__What you should do__:
Please reproduce the listing below with "Fried Dumplings" renamed to "Steamed Dumplings" throughout and everything else unchanged. Leave the pictures out of your copy.

Data entries

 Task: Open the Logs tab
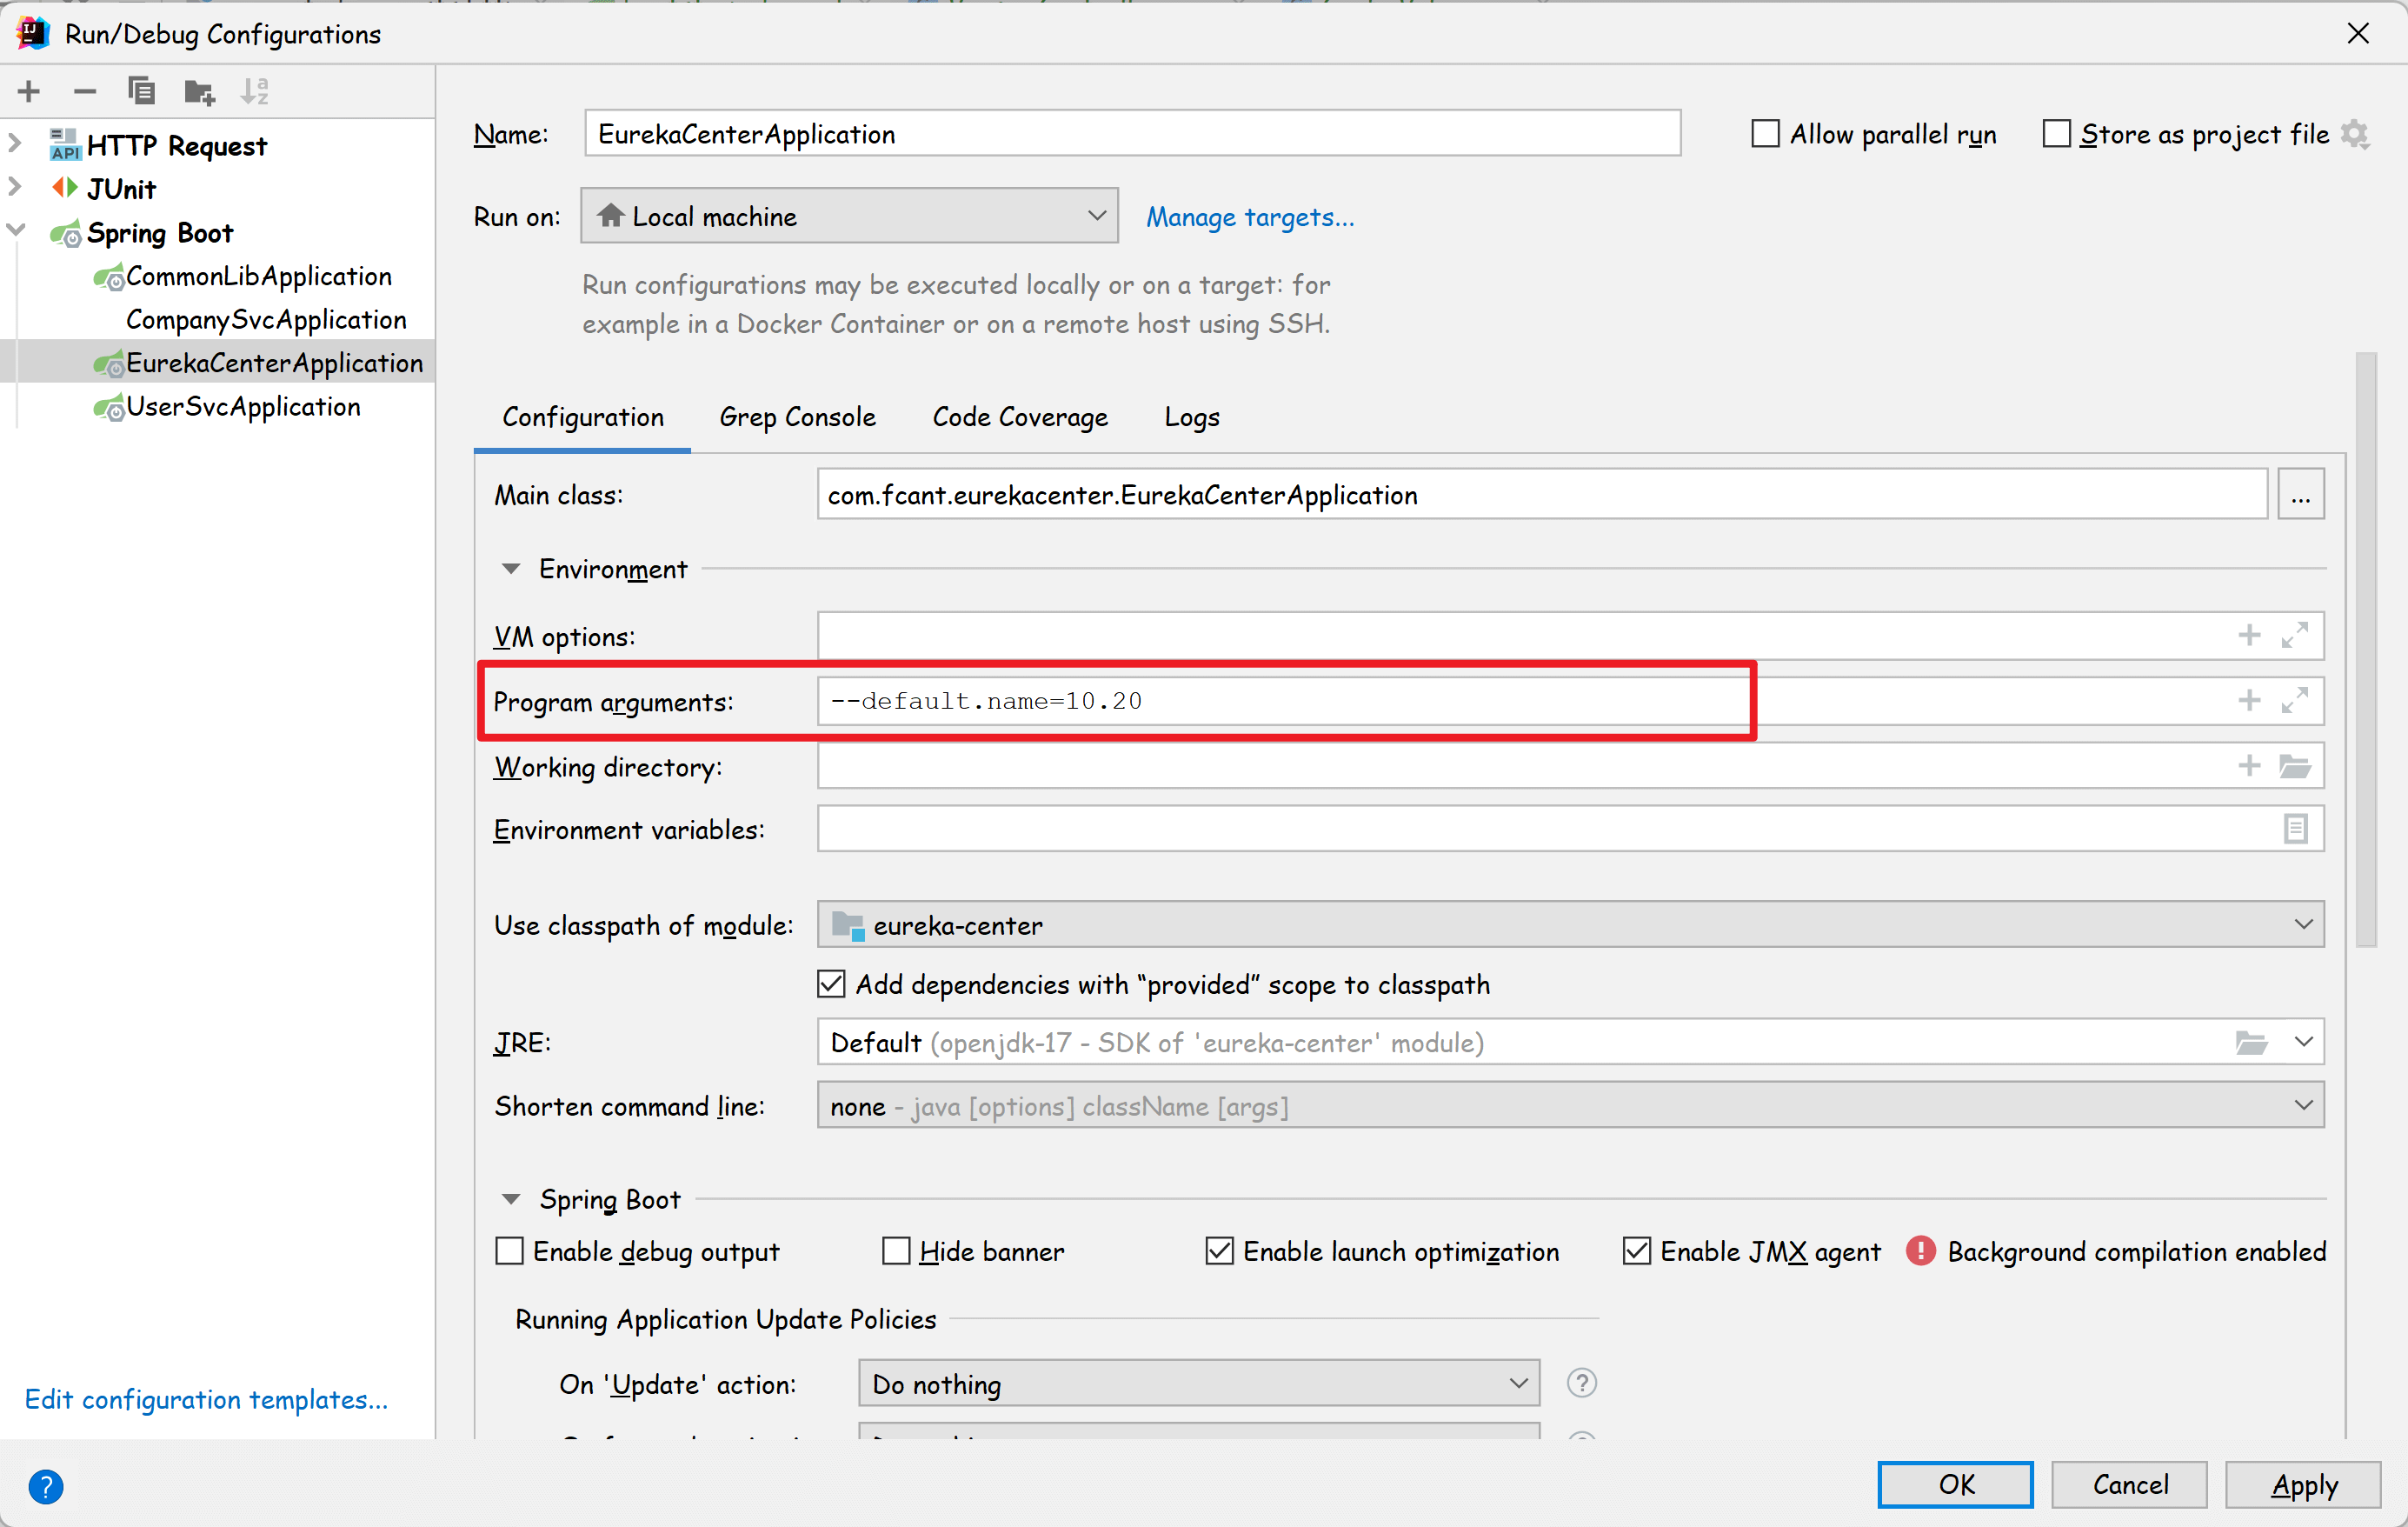coord(1191,417)
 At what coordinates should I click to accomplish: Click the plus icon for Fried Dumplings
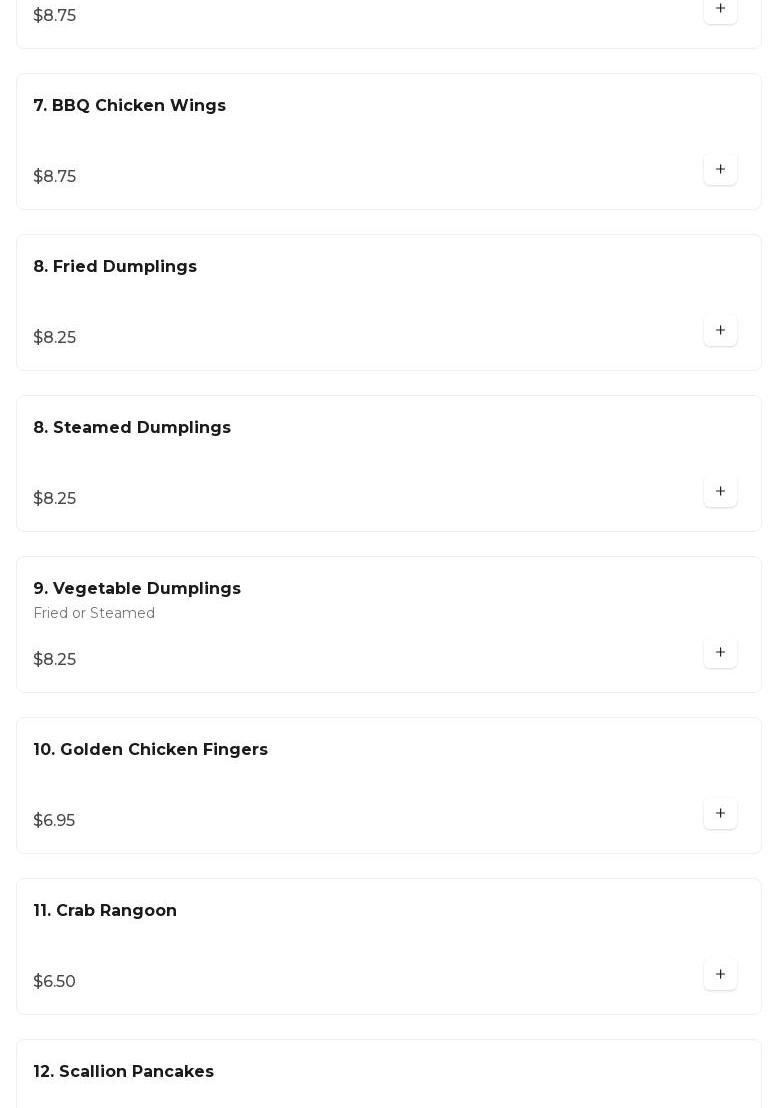(720, 331)
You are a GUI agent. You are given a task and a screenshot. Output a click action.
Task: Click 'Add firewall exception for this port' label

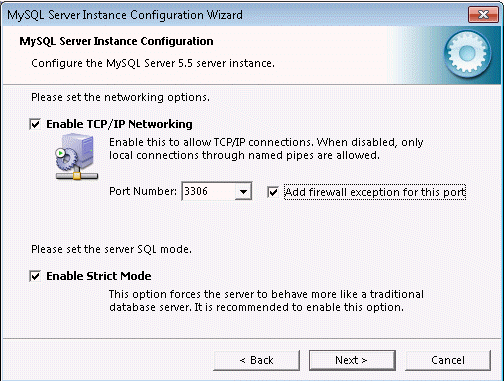pos(375,192)
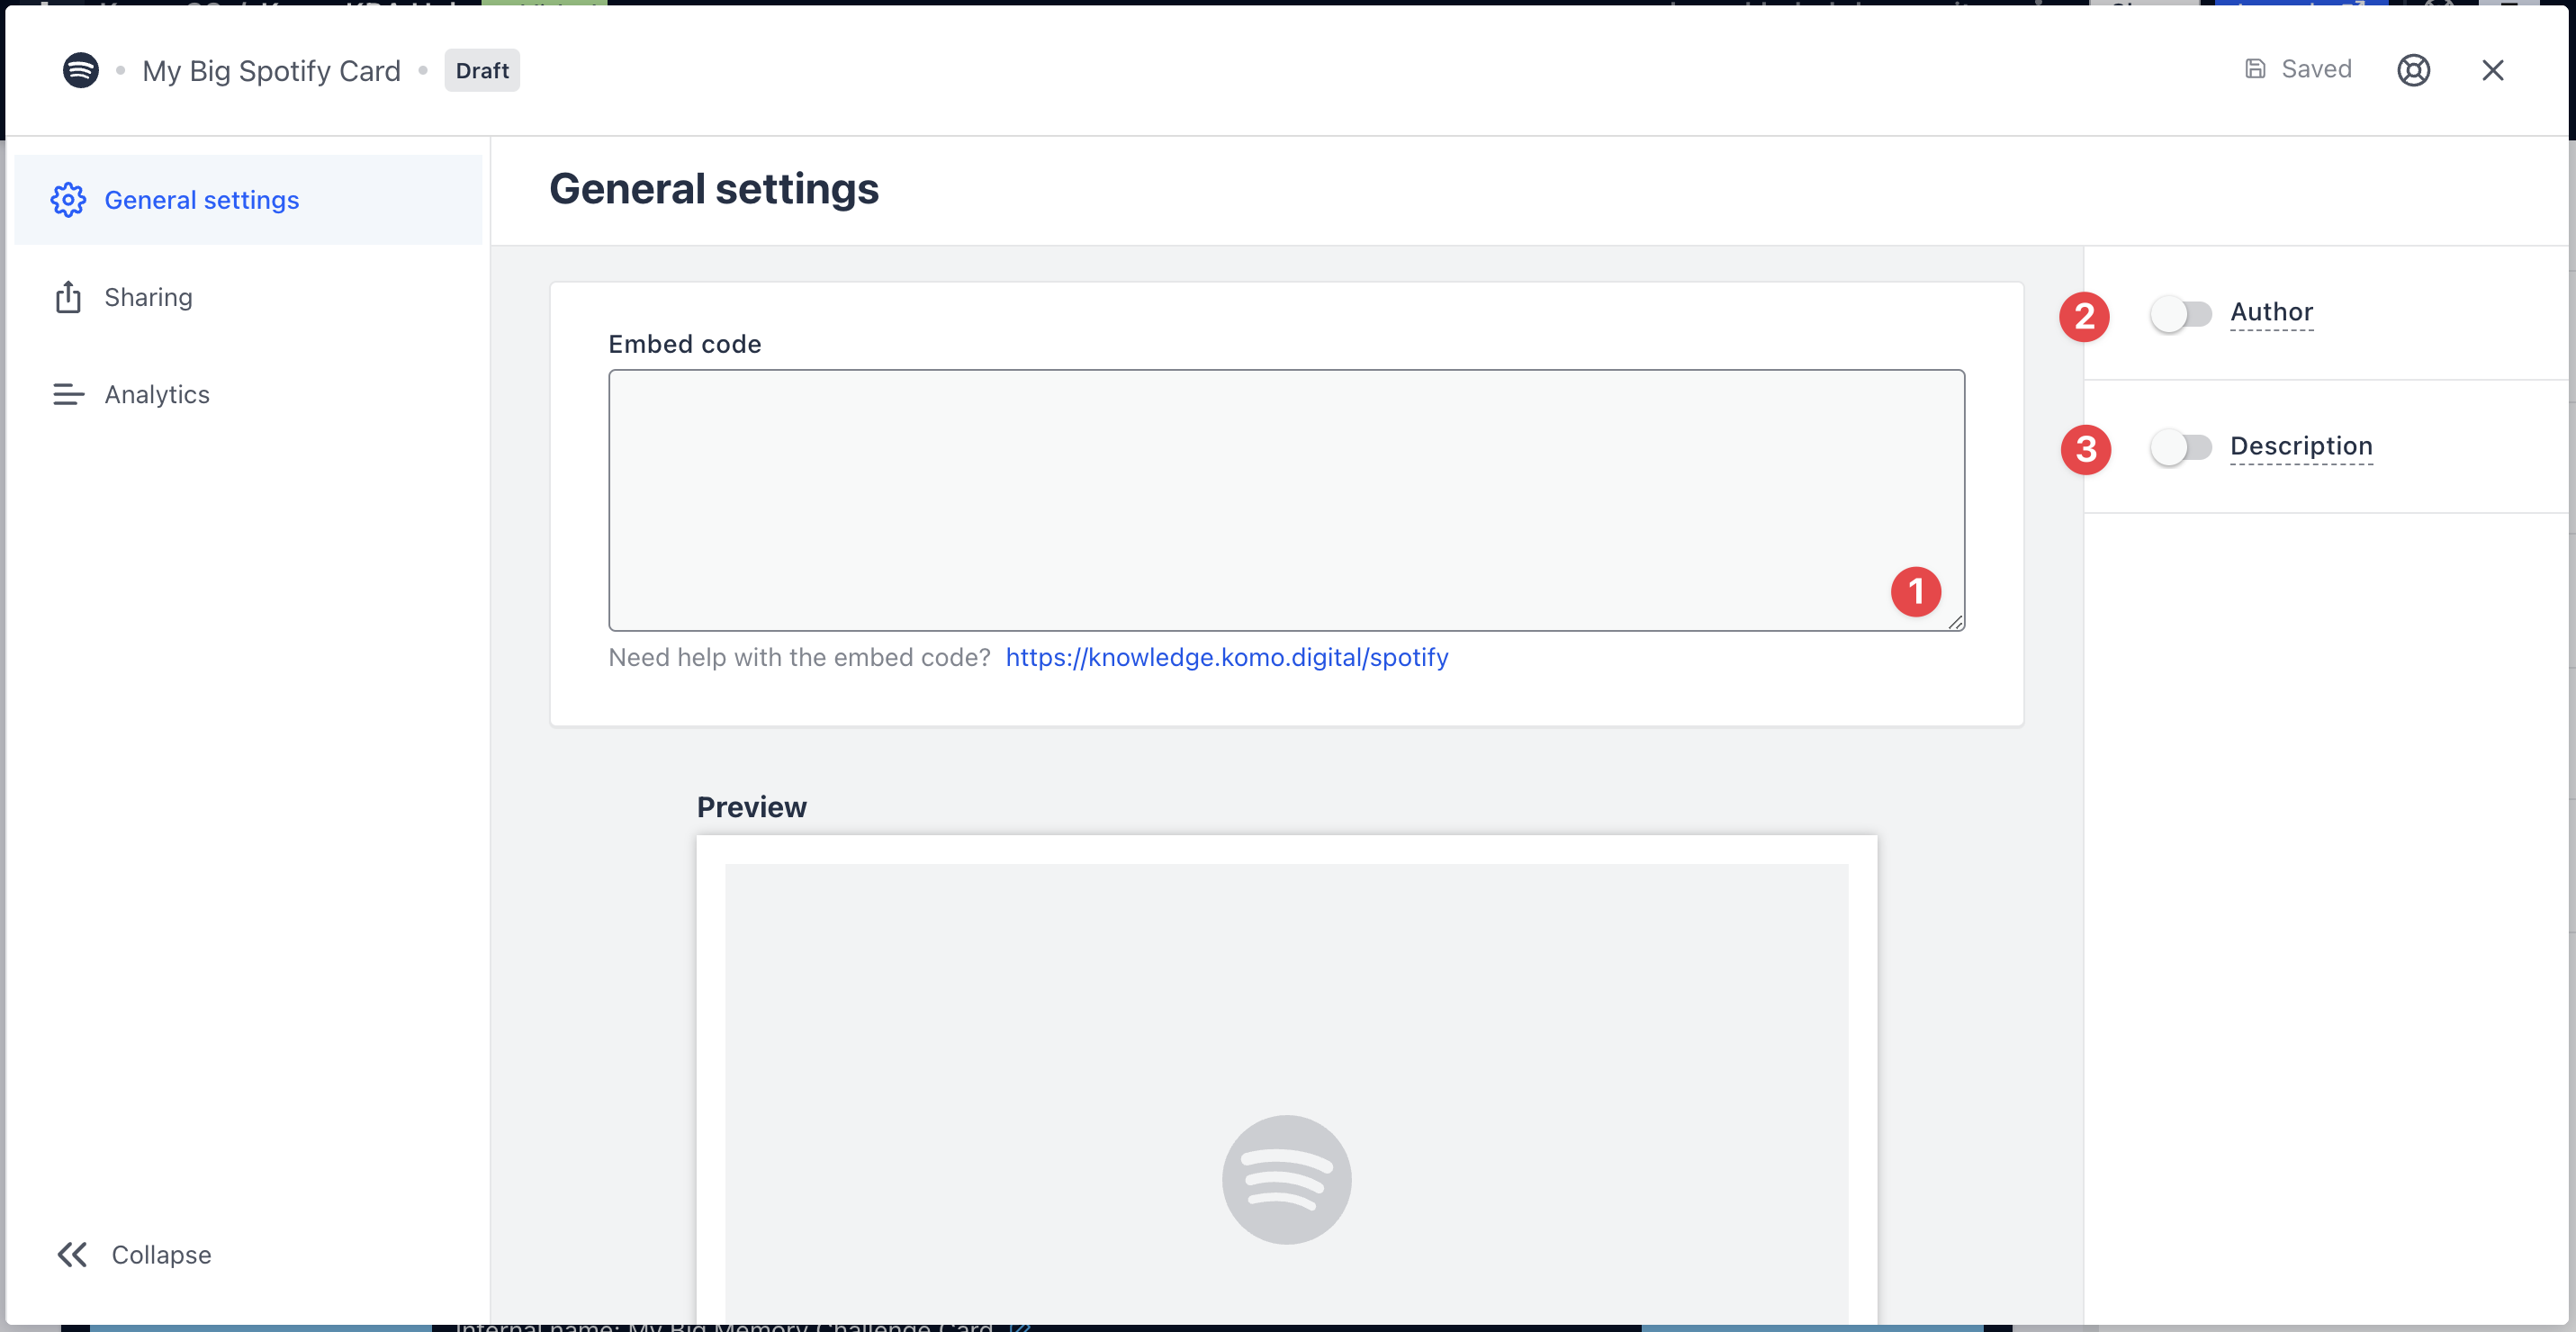The width and height of the screenshot is (2576, 1332).
Task: Open the help lifebuoy icon
Action: 2413,70
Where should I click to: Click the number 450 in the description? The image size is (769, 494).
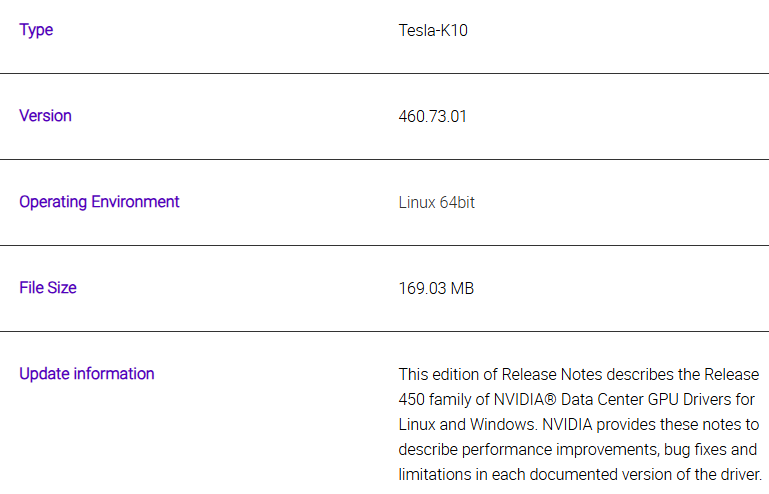(x=412, y=399)
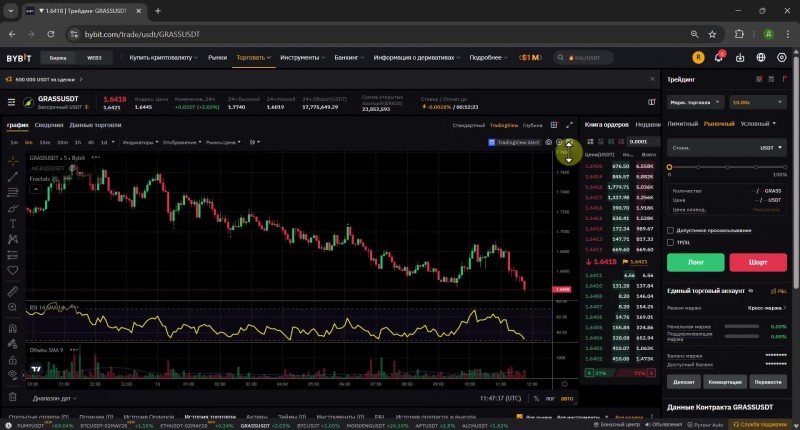Expand chart to fullscreen

coord(569,125)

__Finished exercise__:
 Task: Open the Logs tab
coord(1191,417)
 At what coordinates should I click to accomplish: Click the plus icon for Steamed Dumplings
(720, 331)
You are a GUI agent. You are given a task and a screenshot. Output a click action.
Task: Click 'Add firewall exception for this port' label

pos(375,192)
The width and height of the screenshot is (2576, 1332).
Task: Open the help lifebuoy icon
Action: 2413,70
Where should I click to: Click the number 450 in the description? The image size is (769, 494).
(x=412, y=399)
Expand chart to fullscreen

coord(569,125)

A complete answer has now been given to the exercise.